* Problem to solve *
Whenever a line below includes the string "agent", show it.

Items from a data source
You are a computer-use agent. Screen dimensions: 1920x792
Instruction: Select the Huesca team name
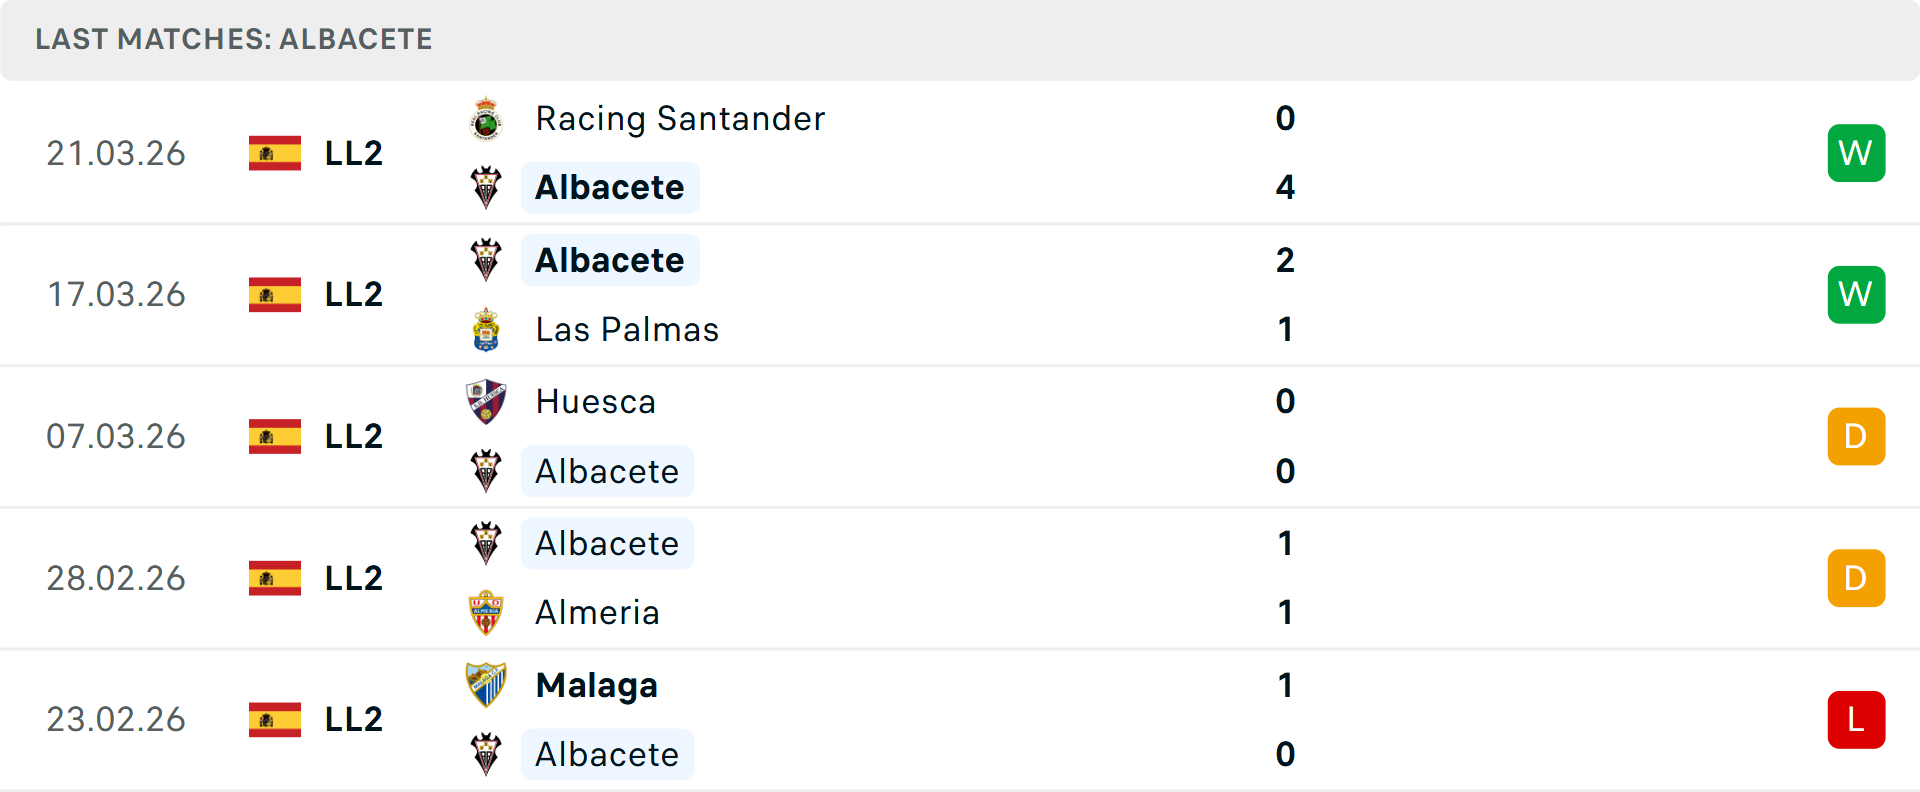pyautogui.click(x=596, y=402)
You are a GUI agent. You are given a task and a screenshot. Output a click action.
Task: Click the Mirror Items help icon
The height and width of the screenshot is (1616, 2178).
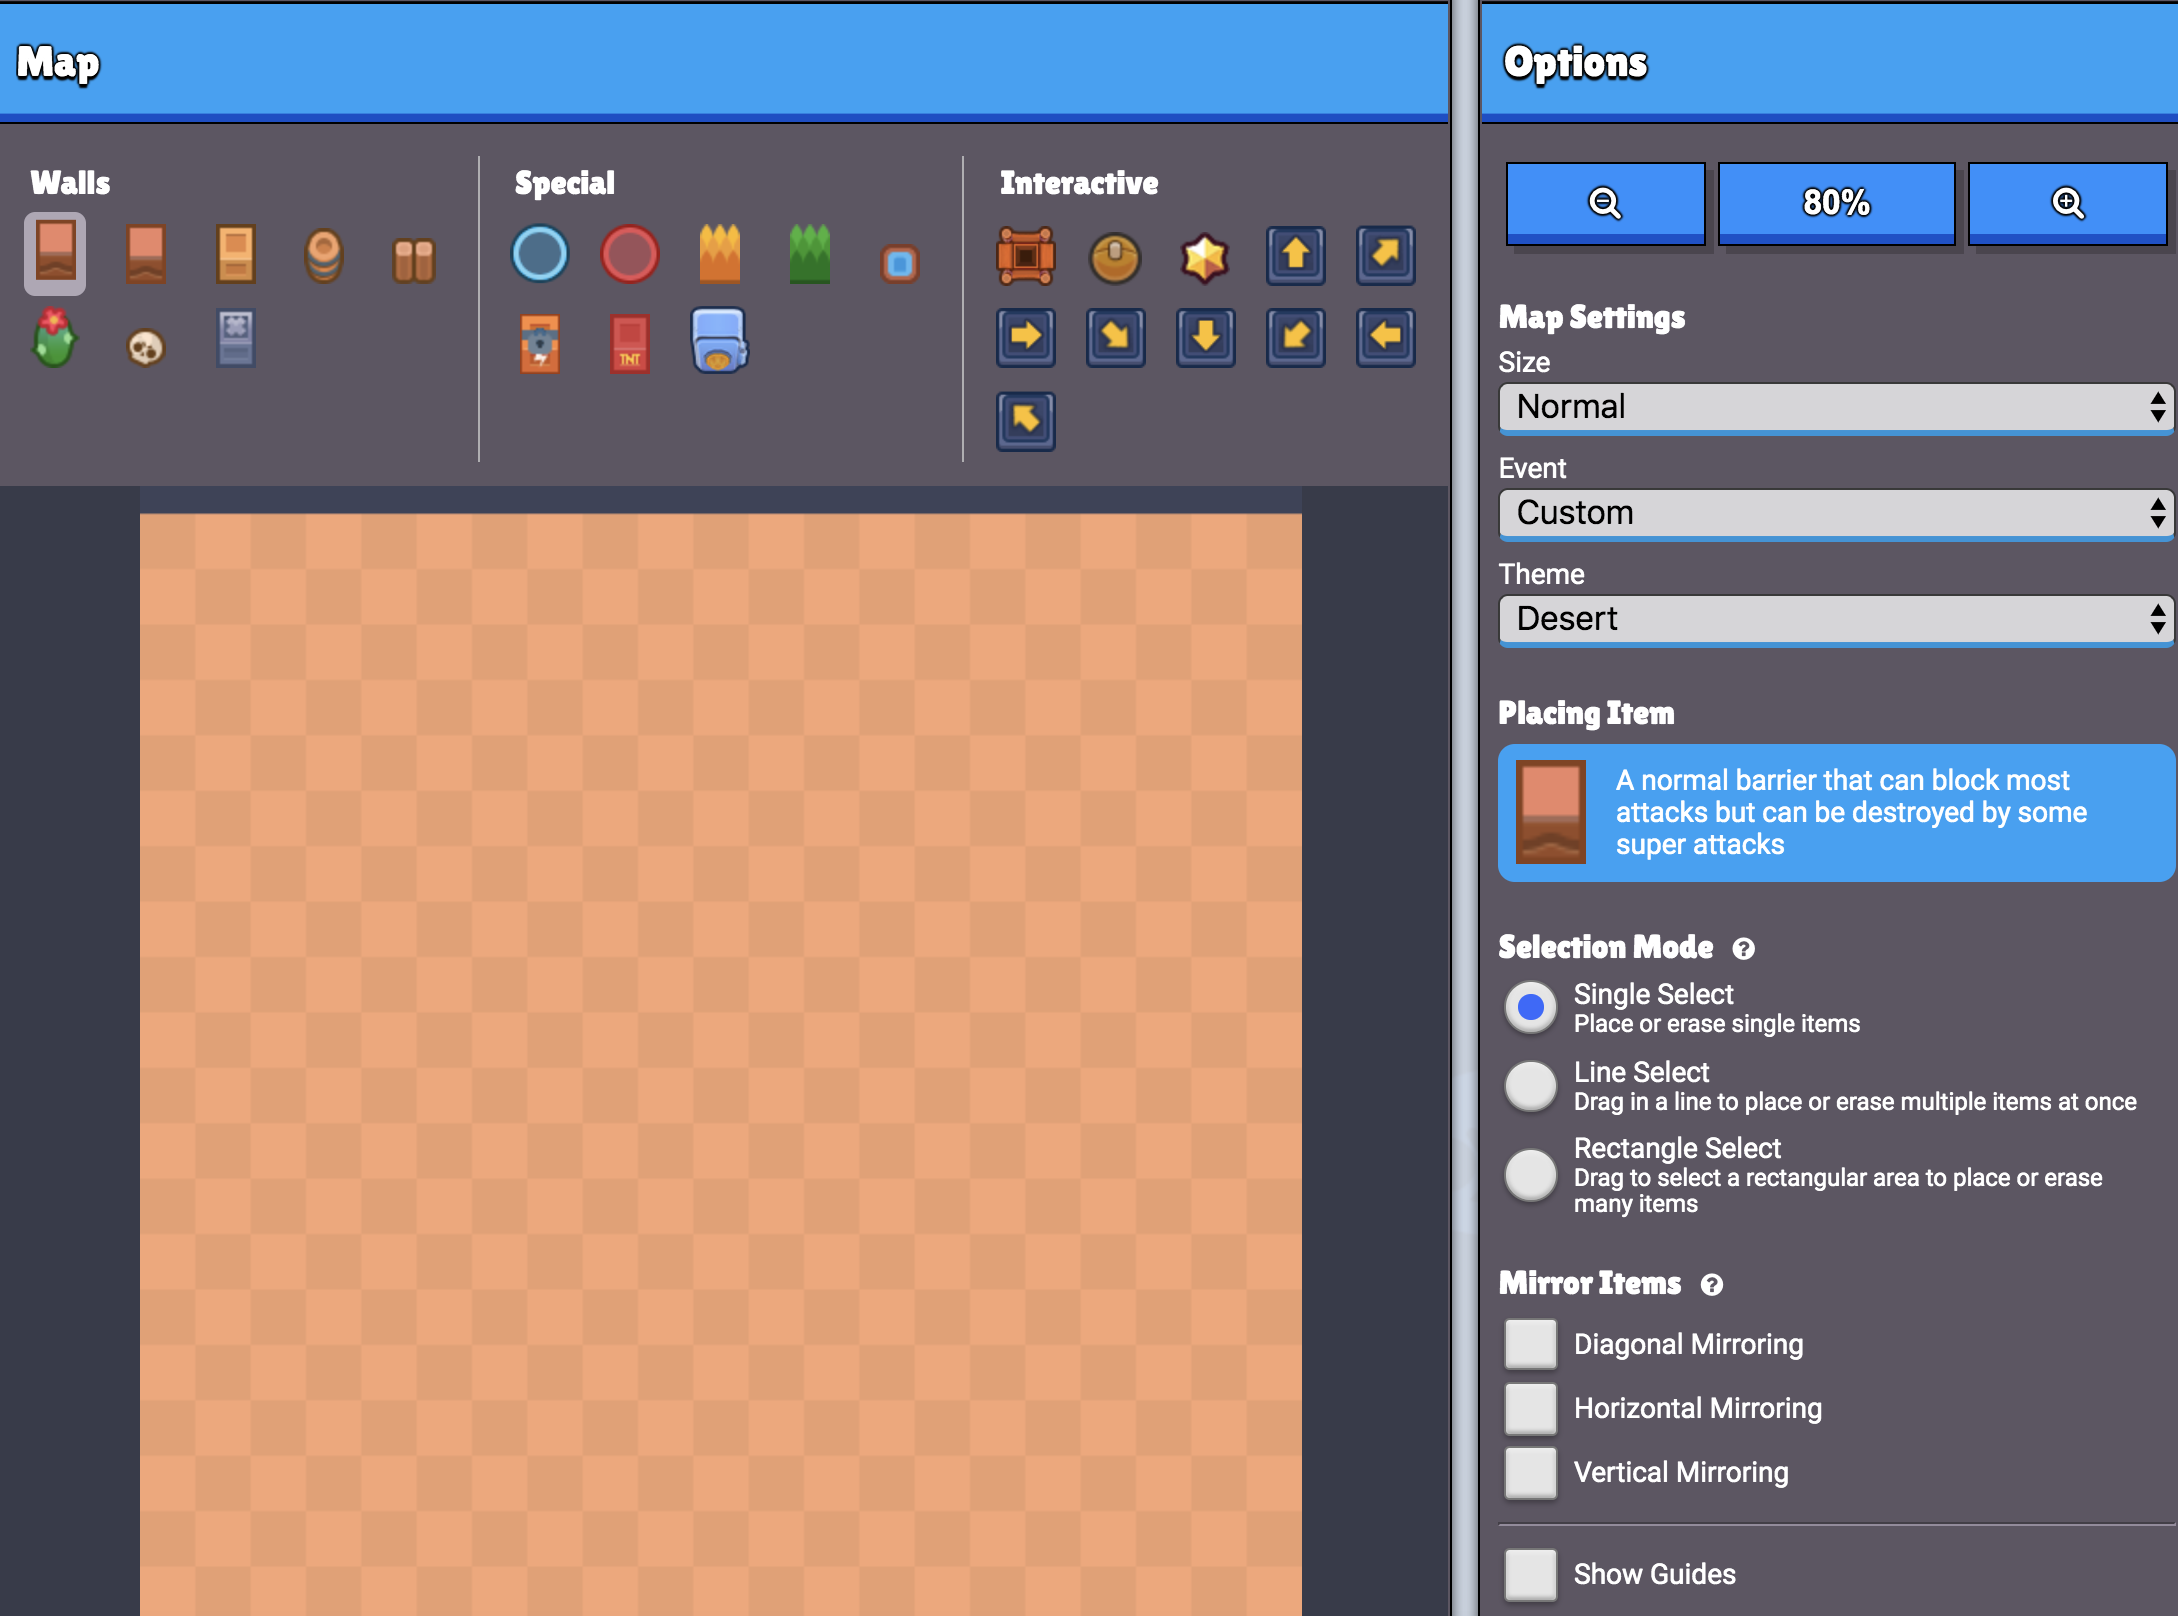click(1712, 1285)
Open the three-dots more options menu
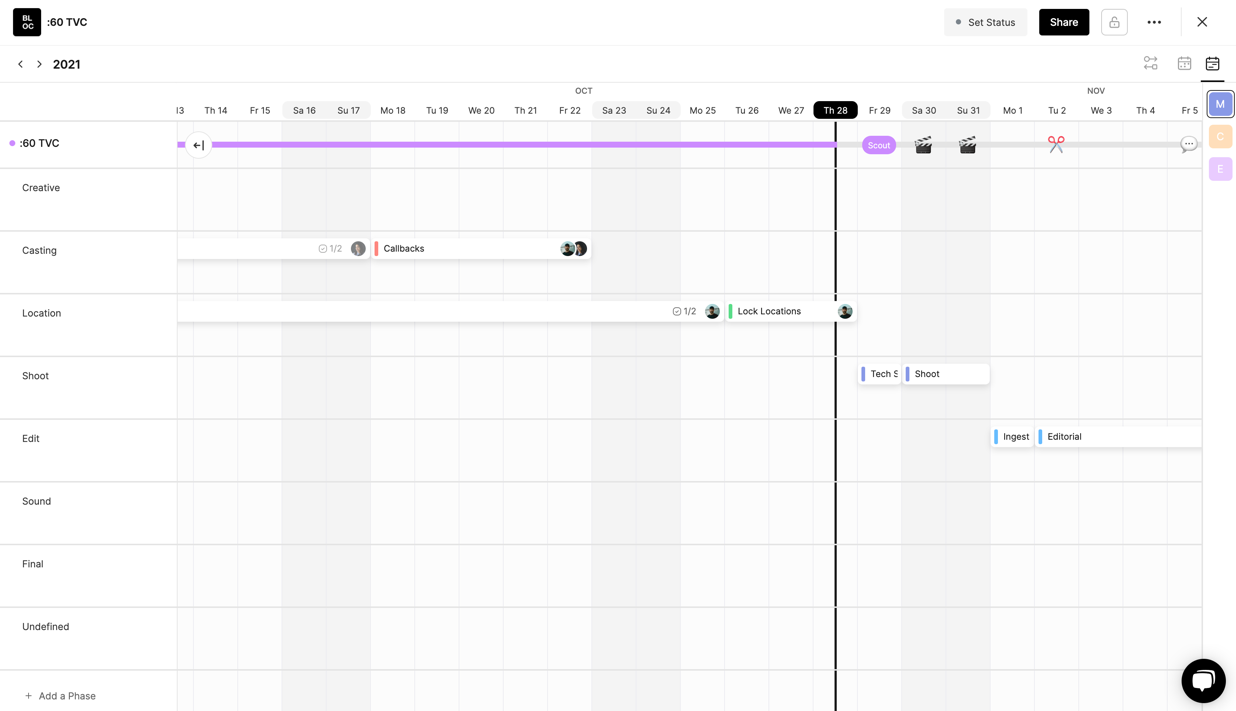 [x=1154, y=22]
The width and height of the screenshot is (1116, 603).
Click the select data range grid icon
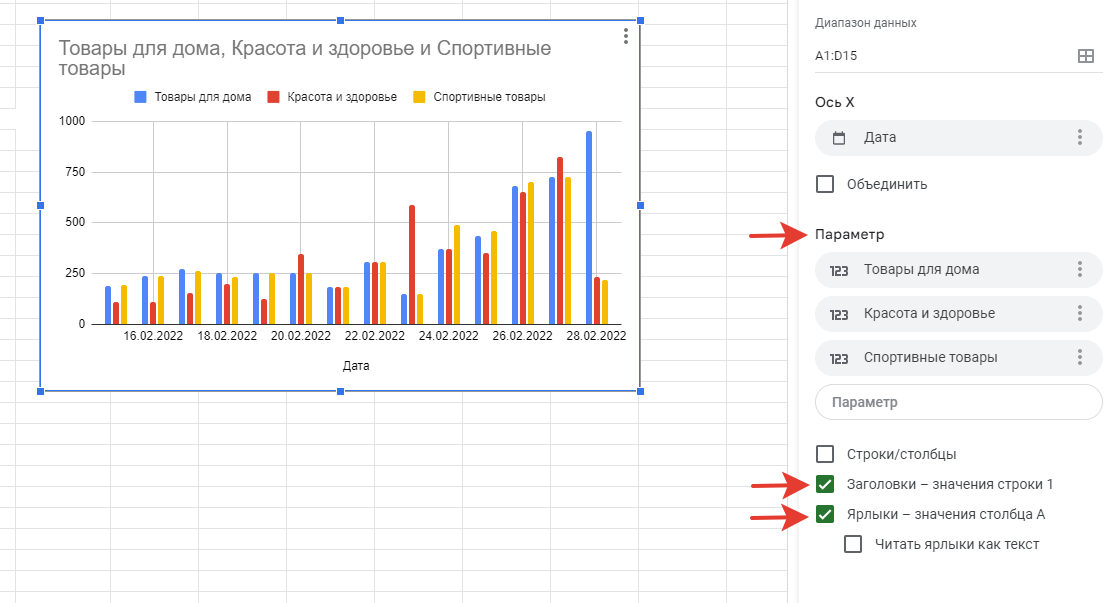click(1085, 56)
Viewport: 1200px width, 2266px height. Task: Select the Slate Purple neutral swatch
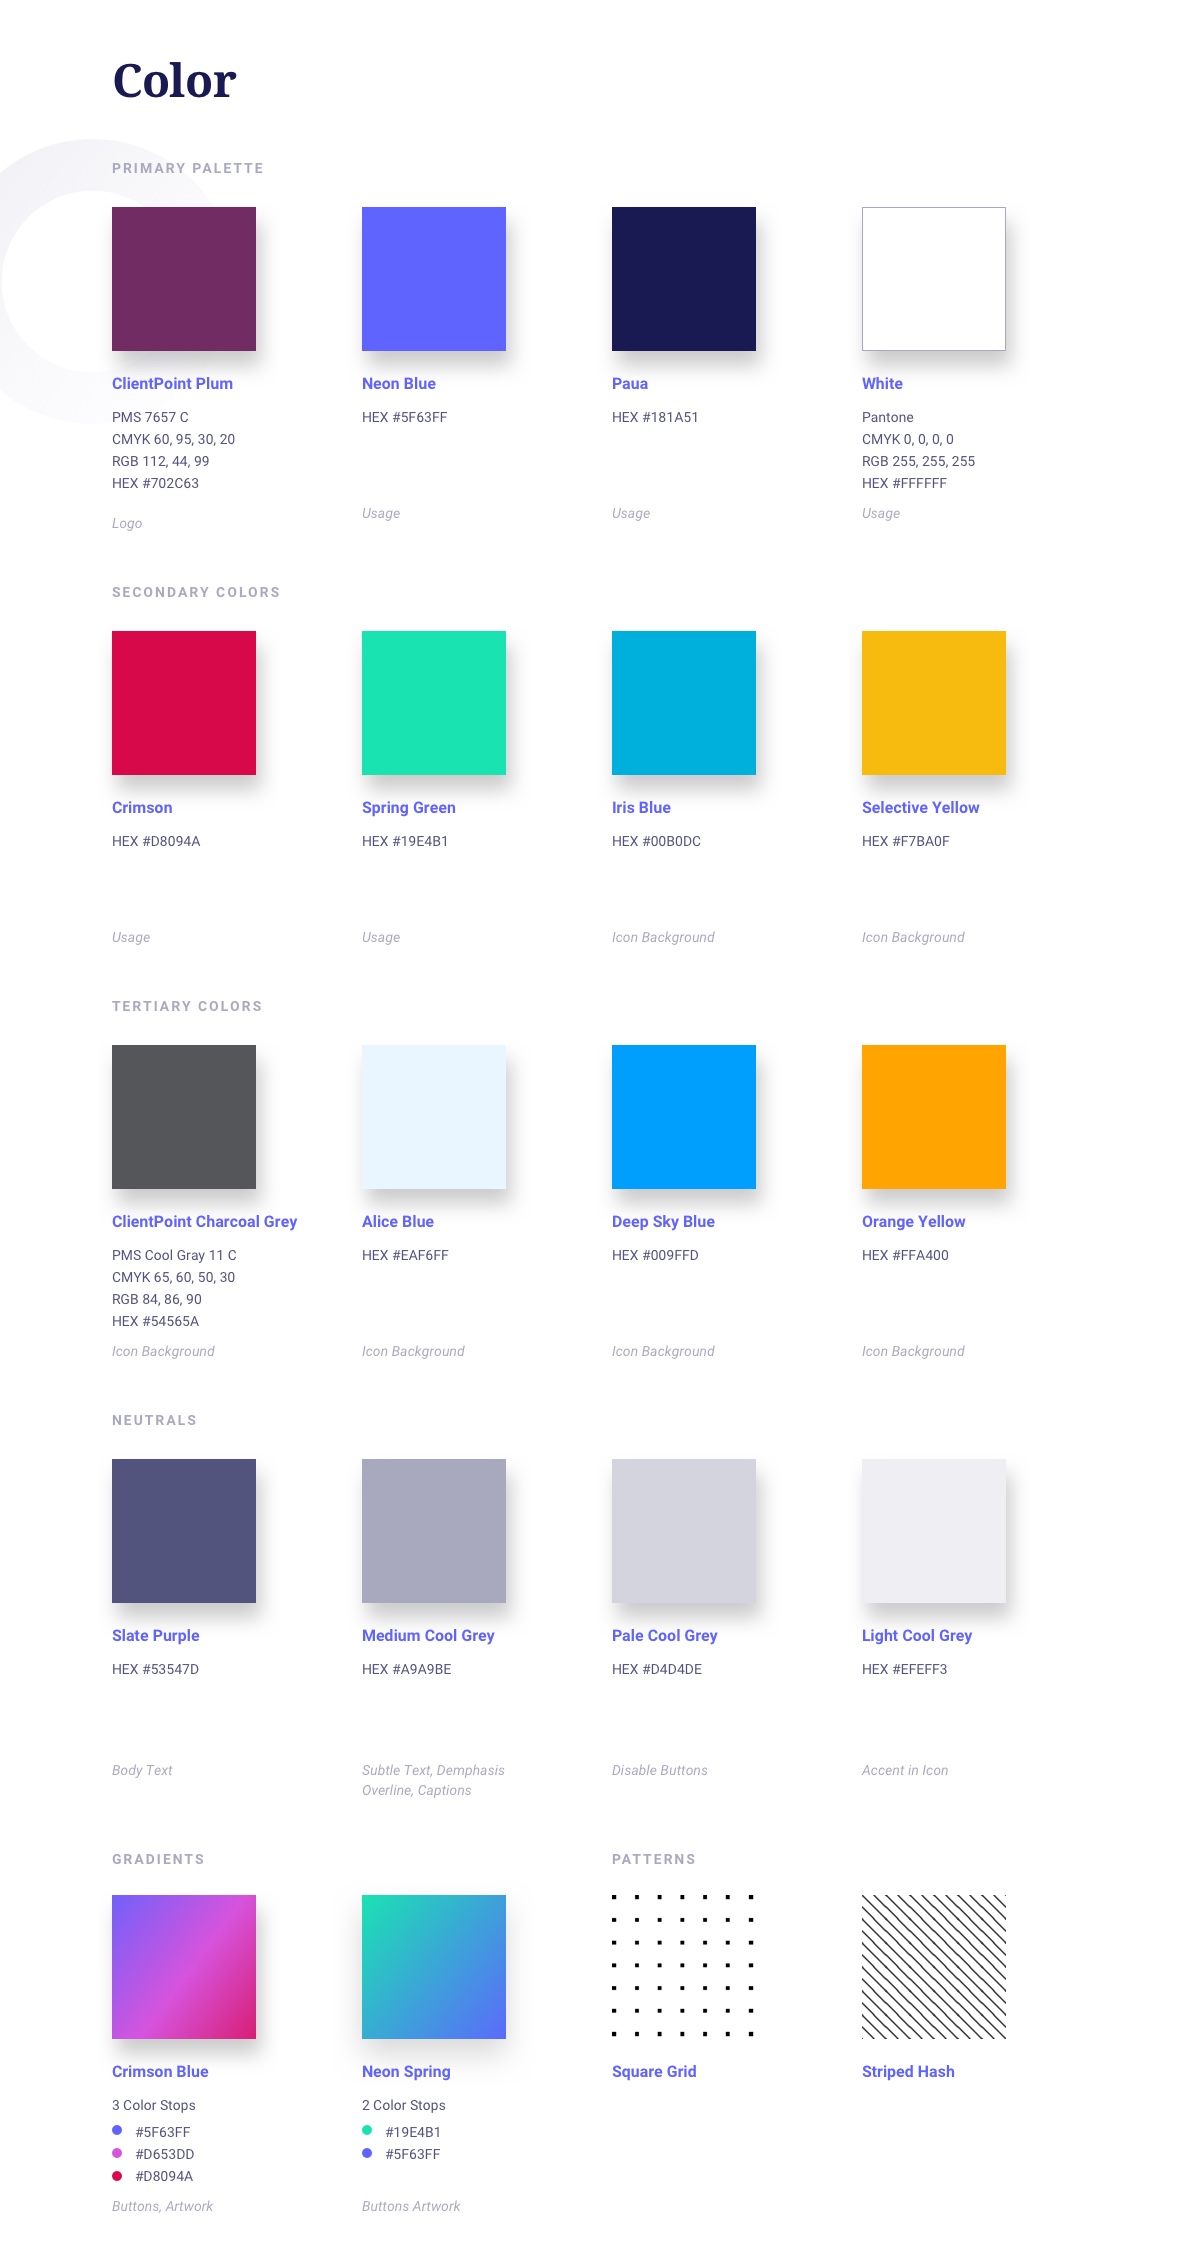tap(184, 1531)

* Exercise solution *
You are a computer-use agent. Screen dimensions: 1920x792
You are a GUI agent. You are given a task and a screenshot. Output a click action.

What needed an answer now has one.